What the exercise asks: Every line of the data below needs to be reproduced exactly.

Listed records:
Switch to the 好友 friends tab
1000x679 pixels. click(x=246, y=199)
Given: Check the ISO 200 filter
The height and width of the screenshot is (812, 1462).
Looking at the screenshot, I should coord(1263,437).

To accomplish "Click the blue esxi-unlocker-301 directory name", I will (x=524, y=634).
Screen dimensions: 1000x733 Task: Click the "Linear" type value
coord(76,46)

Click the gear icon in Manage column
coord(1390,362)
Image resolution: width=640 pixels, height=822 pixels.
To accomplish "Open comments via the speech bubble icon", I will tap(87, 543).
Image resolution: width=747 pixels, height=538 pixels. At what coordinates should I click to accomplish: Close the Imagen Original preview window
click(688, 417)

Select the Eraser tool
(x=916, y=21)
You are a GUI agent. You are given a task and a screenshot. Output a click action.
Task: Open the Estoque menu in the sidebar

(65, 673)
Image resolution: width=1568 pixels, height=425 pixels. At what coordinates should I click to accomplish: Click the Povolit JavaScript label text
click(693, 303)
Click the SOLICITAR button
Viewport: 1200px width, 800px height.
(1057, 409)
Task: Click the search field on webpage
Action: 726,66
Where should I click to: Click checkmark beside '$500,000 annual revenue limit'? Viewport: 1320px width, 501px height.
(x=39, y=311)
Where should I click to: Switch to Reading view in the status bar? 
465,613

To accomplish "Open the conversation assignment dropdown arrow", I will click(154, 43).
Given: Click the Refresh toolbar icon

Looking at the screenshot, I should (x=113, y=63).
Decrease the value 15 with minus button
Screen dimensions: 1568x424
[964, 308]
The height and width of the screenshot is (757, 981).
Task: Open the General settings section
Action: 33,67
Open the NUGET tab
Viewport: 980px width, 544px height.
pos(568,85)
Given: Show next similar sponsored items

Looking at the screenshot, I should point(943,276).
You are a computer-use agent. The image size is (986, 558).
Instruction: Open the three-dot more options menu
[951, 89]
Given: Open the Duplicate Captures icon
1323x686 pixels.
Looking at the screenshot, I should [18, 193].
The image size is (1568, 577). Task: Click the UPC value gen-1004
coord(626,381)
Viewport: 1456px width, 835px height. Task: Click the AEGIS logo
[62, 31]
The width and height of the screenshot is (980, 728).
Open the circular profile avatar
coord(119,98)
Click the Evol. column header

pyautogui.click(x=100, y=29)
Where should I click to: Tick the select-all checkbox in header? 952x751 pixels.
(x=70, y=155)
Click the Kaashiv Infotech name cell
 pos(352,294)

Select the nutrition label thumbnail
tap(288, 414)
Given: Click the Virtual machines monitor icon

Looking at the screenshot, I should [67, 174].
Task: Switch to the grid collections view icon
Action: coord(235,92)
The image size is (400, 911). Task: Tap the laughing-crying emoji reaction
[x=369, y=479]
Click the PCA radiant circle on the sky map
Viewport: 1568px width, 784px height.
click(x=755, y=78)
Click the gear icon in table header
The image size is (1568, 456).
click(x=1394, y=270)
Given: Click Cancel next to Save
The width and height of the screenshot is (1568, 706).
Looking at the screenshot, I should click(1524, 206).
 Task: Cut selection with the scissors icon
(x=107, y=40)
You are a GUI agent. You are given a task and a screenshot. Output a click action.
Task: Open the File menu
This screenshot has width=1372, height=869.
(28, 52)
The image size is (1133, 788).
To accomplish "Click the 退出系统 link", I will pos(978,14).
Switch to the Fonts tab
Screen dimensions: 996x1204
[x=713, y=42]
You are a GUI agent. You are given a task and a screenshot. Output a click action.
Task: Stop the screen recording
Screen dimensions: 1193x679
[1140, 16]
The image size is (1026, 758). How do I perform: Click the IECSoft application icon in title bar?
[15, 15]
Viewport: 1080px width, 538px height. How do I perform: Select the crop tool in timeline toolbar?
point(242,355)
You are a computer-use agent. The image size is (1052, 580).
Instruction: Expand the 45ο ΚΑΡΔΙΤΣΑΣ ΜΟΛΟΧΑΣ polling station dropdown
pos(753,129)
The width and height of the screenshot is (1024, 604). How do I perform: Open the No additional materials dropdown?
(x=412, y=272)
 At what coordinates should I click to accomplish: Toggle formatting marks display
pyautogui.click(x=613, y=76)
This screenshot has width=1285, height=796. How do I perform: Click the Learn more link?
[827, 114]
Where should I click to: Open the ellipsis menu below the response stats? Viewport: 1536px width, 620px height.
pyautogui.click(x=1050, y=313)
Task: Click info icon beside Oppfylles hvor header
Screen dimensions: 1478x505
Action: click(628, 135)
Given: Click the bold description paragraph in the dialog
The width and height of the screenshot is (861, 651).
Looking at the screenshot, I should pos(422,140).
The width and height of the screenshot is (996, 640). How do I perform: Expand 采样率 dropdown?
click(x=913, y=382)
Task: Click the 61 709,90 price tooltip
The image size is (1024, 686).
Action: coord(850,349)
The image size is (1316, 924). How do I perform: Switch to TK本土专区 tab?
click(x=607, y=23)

Your response:
Switch to the 好友 friends tab
1000x679 pixels. click(x=246, y=199)
Given: Check the ISO 200 filter
The height and width of the screenshot is (812, 1462).
Looking at the screenshot, I should coord(1263,437).

To accomplish "Click the blue esxi-unlocker-301 directory name", I will (x=524, y=634).
Screen dimensions: 1000x733 Task: Click the "Linear" type value
coord(76,46)

Click the gear icon in Manage column
coord(1390,362)
Image resolution: width=640 pixels, height=822 pixels.
To accomplish "Open comments via the speech bubble icon", I will tap(87, 543).
Image resolution: width=747 pixels, height=538 pixels. At what coordinates should I click to accomplish: Close the Imagen Original preview window
click(688, 417)

Select the Eraser tool
(x=916, y=21)
You are a GUI agent. You are given a task and a screenshot. Output a click action.
Task: Open the Estoque menu in the sidebar

(65, 673)
Image resolution: width=1568 pixels, height=425 pixels. At what coordinates should I click to accomplish: Click the Povolit JavaScript label text
click(693, 303)
Click the SOLICITAR button
Viewport: 1200px width, 800px height.
(1057, 409)
Task: Click the search field on webpage
Action: 726,66
Where should I click to: Click checkmark beside '$500,000 annual revenue limit'? Viewport: 1320px width, 501px height.
(x=39, y=311)
Where should I click to: Switch to Reading view in the status bar? 
465,613

To accomplish "Open the conversation assignment dropdown arrow", I will click(154, 43).
Given: Click the Refresh toolbar icon

Looking at the screenshot, I should (x=113, y=63).
Decrease the value 15 with minus button
Screen dimensions: 1568x424
[964, 308]
The height and width of the screenshot is (757, 981).
Task: Open the General settings section
Action: 33,67
Open the NUGET tab
Viewport: 980px width, 544px height.
pos(568,85)
Given: Show next similar sponsored items

Looking at the screenshot, I should point(943,276).
You are a computer-use agent. The image size is (986, 558).
Instruction: Open the three-dot more options menu
[951, 89]
Given: Open the Duplicate Captures icon
1323x686 pixels.
Looking at the screenshot, I should [18, 193].
The image size is (1568, 577). Task: Click the UPC value gen-1004
coord(626,381)
Viewport: 1456px width, 835px height. Task: Click the AEGIS logo
[62, 31]
The width and height of the screenshot is (980, 728).
Open the circular profile avatar
coord(119,98)
Click the Evol. column header

pyautogui.click(x=100, y=29)
Where should I click to: Tick the select-all checkbox in header? 952x751 pixels.
(x=70, y=155)
Click the Kaashiv Infotech name cell
 pos(352,294)

Select the nutrition label thumbnail
tap(288, 414)
Given: Click the Virtual machines monitor icon

Looking at the screenshot, I should [67, 174].
Task: Switch to the grid collections view icon
Action: coord(235,92)
The image size is (400, 911). Task: Tap the laughing-crying emoji reaction
[x=369, y=479]
Click the PCA radiant circle on the sky map
Viewport: 1568px width, 784px height.
click(x=755, y=78)
Click the gear icon in table header
The image size is (1568, 456).
click(x=1394, y=270)
Given: Click Cancel next to Save
The width and height of the screenshot is (1568, 706).
Looking at the screenshot, I should click(1524, 206).
 Task: Cut selection with the scissors icon
(x=107, y=40)
You are a GUI agent. You are given a task and a screenshot. Output a click action.
Task: Open the File menu
This screenshot has width=1372, height=869.
(28, 52)
The image size is (1133, 788).
To accomplish "Click the 退出系统 link", I will pos(978,14).
Switch to the Fonts tab
Screen dimensions: 996x1204
[x=713, y=42]
You are a GUI agent. You are given a task and a screenshot. Output a click action.
Task: Stop the screen recording
Screen dimensions: 1193x679
[1140, 16]
The image size is (1026, 758). How do I perform: Click the IECSoft application icon in title bar?
[15, 15]
Viewport: 1080px width, 538px height. How do I perform: Select the crop tool in timeline toolbar?
point(242,355)
You are a computer-use agent. The image size is (1052, 580).
Instruction: Expand the 45ο ΚΑΡΔΙΤΣΑΣ ΜΟΛΟΧΑΣ polling station dropdown
pos(753,129)
The width and height of the screenshot is (1024, 604). How do I perform: Open the No additional materials dropdown?
(x=412, y=272)
 At what coordinates should I click to accomplish: Toggle formatting marks display
pyautogui.click(x=613, y=76)
This screenshot has width=1285, height=796. How do I perform: Click the Learn more link?
[827, 114]
Where should I click to: Open the ellipsis menu below the response stats? Viewport: 1536px width, 620px height.
pyautogui.click(x=1050, y=313)
Task: Click info icon beside Oppfylles hvor header
Screen dimensions: 1478x505
Action: click(628, 135)
Given: Click the bold description paragraph in the dialog
The width and height of the screenshot is (861, 651).
Looking at the screenshot, I should pos(422,140).
The width and height of the screenshot is (996, 640). How do I perform: Expand 采样率 dropdown?
click(x=913, y=382)
Task: Click the 61 709,90 price tooltip
The image size is (1024, 686).
Action: coord(850,349)
The image size is (1316, 924). How do I perform: Switch to TK本土专区 tab?
click(x=607, y=23)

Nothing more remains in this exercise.